> [REQUIREMENT] For the material below, output exactly the span from the line with "Viewport: 1196px width, 628px" to the line with "Open the 首页", including both, and nothing besides.

****************************************

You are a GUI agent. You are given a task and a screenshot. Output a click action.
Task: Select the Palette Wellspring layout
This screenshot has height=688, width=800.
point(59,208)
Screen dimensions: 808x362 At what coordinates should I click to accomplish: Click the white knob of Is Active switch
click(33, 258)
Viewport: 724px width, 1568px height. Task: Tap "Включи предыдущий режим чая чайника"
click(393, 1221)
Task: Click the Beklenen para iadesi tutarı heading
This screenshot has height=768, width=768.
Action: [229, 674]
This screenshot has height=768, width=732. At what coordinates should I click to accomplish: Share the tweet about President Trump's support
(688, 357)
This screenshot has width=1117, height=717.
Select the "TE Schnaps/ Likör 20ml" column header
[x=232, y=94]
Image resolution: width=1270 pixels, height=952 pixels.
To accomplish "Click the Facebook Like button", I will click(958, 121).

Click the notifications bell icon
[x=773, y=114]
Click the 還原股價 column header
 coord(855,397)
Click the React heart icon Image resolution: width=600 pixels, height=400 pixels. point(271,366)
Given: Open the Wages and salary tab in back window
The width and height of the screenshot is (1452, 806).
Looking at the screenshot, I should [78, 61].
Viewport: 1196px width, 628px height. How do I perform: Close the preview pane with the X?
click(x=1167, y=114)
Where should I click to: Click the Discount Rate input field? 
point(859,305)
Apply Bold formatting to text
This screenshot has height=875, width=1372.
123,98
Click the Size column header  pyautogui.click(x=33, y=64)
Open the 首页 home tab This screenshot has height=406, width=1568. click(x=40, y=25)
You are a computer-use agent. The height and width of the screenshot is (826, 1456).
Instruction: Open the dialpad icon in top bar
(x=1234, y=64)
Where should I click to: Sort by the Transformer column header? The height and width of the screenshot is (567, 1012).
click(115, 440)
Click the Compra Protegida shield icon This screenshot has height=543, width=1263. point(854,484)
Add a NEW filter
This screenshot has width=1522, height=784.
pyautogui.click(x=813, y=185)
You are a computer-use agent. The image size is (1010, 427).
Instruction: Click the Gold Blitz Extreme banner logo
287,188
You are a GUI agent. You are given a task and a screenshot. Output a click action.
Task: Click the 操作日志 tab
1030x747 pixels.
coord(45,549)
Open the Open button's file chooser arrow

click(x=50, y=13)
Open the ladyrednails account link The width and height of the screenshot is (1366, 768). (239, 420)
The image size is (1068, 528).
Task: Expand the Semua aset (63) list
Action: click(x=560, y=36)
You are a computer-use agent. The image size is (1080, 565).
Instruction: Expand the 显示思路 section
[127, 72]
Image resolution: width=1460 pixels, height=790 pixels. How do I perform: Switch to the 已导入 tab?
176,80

****************************************

> [ANSWER TO THE EXERCISE]
Viewport: 1196px width, 628px height. How do I perform: Close the preview pane with the X?
click(x=1167, y=114)
Where should I click to: Click the Discount Rate input field? 
point(859,305)
Apply Bold formatting to text
This screenshot has height=875, width=1372.
123,98
Click the Size column header  pyautogui.click(x=33, y=64)
Open the 首页 home tab This screenshot has height=406, width=1568. click(x=40, y=25)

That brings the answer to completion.